Naive MLP using BP Algorithm
本文使用Matlab语言在不借助任何现有神经网络工具包的前提下,实现了一个简单的基于误差反向传播(BP)算法的多层感知器(MLP)神经网络,选择的激活函数为对数S型函数(Sigmoid)和最简单的线性函数(Linear)。与其他简易MLP分类器不同的是,本分类器使用向量计算来代替for循环,以提高执行效率(由于Matlab是脚本语言,带有复杂执行语言的for循环会大大降低效率,改用向量或矩阵计算可以利用并行计算的特性,大大提高执行速度,这也是Matlab思想所在)。
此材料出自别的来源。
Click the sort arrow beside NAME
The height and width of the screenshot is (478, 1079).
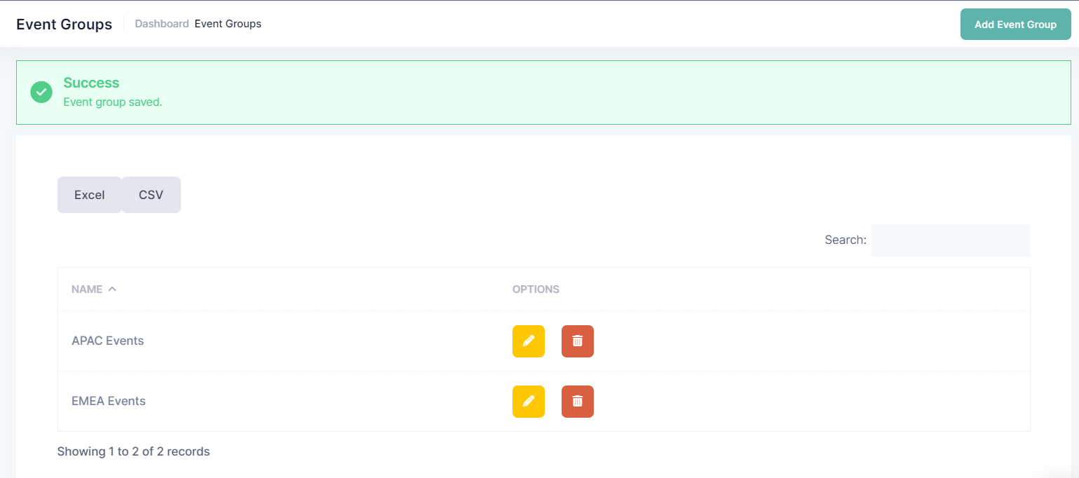click(x=112, y=289)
注意到,while循环体中使用了批量学习(Batch Learning)算法,而非在线学习(Online Learning)算法,原因是后者在实际测试中很难收敛。引用一篇博文[http://hi.baidu.com/lixinxin555518/item/28b832e09f89e90f8d3ea89e]的解释来说明:
批处理(Batch)算法和在线学习(online)算法都是基于梯度下降原理的。区别在于前者选用的是较保守的算法,在对所有观测数据处理后取得一个最速下降方向进行迭代,而在线学习算法只着眼于当前的某一观测值,是一种随机梯度算法。前者的优点是收敛速度快,缺点是计算复杂,无法处理实时数据;后者的优点是计算量小,收敛速度慢,甚至有时产生震荡无法收敛。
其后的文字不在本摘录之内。